Herodotus draws the contemporary reader into an alien world, far too rich for the non-specialist; nearly every line would benefit from a lengthy annotation. So this time around, I’m listening to Elizabeth Vandiver’s lectures alongside the book and that is helping tremendously.
For my project, I am interested in Herodotus for a few reasons: (1) for his distinctly pre-Platonic moral relativism, (2) for his related admiration of foreign/barbarian cultures, and (3) for his discussion of tyranny and general analysis of “good” and “bad” rule.
Herodotus is usually held to be a fairly straightforward moral relativist, presenting stories and practices from all over the world that he knew (see image below) without passing moral judgment about any of it. This is not quite true, but one way of reading The Histories is as an extended meditation on the classical contrast between φύσις and νόμος, i.e., between nature and convention. Or as we often say today, nature versus nurture.
Herodotus does not advance anything like the systematic account of ethics that we find in Plato and Aristotle, of course.
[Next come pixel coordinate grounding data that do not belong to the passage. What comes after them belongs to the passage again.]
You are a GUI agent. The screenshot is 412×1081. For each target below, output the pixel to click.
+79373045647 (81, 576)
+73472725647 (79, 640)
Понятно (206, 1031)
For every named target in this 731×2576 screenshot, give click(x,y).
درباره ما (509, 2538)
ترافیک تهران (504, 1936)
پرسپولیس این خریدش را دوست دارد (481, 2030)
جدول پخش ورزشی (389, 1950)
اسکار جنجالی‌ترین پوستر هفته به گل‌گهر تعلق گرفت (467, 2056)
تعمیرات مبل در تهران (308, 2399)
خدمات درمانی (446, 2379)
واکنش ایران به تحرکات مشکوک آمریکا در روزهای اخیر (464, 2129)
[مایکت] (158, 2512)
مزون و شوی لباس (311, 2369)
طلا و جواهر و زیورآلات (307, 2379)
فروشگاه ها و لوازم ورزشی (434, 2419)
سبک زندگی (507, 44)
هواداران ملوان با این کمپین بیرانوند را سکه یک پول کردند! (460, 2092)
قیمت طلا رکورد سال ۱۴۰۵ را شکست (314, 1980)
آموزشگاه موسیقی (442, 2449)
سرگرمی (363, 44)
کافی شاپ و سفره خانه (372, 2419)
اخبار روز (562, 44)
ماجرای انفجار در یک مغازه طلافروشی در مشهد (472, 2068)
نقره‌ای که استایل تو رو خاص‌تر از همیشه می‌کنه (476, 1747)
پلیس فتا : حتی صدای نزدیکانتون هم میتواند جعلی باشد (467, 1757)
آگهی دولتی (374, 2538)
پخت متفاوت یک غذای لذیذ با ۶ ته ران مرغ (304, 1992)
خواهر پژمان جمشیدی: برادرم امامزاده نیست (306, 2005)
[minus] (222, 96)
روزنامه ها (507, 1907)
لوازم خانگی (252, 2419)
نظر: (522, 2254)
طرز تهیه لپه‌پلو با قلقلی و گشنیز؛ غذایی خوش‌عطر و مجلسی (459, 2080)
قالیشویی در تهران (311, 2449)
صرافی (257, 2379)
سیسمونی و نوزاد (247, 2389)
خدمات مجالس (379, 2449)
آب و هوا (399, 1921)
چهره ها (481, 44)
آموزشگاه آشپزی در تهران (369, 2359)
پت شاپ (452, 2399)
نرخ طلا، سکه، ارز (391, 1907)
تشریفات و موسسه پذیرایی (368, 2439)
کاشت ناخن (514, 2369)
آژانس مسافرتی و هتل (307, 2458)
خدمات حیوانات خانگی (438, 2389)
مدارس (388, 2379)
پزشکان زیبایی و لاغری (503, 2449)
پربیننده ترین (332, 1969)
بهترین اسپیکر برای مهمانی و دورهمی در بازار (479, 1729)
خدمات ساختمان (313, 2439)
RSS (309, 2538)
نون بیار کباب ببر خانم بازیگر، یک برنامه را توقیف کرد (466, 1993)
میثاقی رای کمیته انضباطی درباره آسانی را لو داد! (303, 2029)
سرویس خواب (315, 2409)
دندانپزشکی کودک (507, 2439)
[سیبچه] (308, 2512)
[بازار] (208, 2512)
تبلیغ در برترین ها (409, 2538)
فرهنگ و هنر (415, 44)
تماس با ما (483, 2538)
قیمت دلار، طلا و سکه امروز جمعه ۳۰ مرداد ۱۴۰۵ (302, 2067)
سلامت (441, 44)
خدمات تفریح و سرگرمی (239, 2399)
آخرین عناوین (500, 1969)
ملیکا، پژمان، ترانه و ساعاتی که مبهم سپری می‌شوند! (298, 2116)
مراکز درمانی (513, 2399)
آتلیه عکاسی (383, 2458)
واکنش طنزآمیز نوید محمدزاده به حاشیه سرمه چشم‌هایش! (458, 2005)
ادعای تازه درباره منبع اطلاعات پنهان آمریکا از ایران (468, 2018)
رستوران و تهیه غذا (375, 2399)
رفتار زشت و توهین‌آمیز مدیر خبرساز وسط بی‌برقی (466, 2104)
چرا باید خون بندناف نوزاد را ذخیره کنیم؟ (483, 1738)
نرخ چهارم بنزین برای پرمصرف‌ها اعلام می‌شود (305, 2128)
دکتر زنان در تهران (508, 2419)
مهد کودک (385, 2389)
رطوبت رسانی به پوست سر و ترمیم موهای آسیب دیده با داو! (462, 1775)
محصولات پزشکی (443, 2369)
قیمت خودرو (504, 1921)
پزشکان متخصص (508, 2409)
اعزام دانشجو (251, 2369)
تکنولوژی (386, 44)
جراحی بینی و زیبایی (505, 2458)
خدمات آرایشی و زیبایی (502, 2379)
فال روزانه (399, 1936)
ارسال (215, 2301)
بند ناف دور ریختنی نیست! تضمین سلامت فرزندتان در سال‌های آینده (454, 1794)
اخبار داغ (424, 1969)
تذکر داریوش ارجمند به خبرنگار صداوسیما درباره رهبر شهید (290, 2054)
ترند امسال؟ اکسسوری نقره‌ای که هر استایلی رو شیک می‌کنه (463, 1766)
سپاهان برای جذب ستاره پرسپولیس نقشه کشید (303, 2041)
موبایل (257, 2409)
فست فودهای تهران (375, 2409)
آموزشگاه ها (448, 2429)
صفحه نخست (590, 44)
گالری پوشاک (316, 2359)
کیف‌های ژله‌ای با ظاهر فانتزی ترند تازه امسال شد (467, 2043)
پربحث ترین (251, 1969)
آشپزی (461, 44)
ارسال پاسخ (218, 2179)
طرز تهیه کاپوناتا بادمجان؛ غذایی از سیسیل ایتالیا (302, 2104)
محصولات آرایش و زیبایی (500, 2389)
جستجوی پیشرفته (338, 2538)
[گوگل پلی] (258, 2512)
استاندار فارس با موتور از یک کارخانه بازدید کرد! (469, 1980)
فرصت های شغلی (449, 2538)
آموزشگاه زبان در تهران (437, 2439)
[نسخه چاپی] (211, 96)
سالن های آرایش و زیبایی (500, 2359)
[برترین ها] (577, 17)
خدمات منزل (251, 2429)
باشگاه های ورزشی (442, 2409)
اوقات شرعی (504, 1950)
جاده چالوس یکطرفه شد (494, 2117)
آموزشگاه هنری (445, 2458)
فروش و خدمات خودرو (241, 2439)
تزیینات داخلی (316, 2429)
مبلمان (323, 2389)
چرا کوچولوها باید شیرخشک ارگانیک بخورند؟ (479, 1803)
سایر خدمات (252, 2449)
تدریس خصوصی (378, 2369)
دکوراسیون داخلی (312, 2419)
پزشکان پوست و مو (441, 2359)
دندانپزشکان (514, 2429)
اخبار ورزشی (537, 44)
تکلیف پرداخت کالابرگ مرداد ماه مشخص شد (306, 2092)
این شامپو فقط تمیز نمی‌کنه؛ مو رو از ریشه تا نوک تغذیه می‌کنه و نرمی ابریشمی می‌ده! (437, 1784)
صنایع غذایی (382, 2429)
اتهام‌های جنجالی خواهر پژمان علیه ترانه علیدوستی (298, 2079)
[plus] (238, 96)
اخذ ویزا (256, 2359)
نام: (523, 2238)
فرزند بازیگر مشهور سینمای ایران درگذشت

Rather, his moral ideas lie in the assumptions and subtext revealed by the stories he recounts. And The Histories is replete with anecdotes, curiosities and tall tales.
Among Greeks, there was perhaps nothing more amusing than hearing about Egypt’s “peculiar” practices, such as women urinating while standing up, which Herodotus reports in his matter-of-fact style. He confronts foreign customs with curiosity and rarely pauses to give his opinion on anything except for a brief commentary where the facts are in question or where accounts vary. He seems mainly concerned with highlighting the vast array of human cultural diversity.
A famous passage from Book 3.38:
I hold it then in every way proved that Cambyses was quite insane; or he would never have set himself to deride religion and custom. For if it were proposed to all nations to choose which seemed best of all customs, each, after examination, would place its own first; so well is each convinced that its own are by far the best. [my emphasis]
It is not therefore to be supposed that anyone, except a madman, would turn such things to ridicule. I will give this one proof among many from which it may be inferred that all men hold this belief about their customs.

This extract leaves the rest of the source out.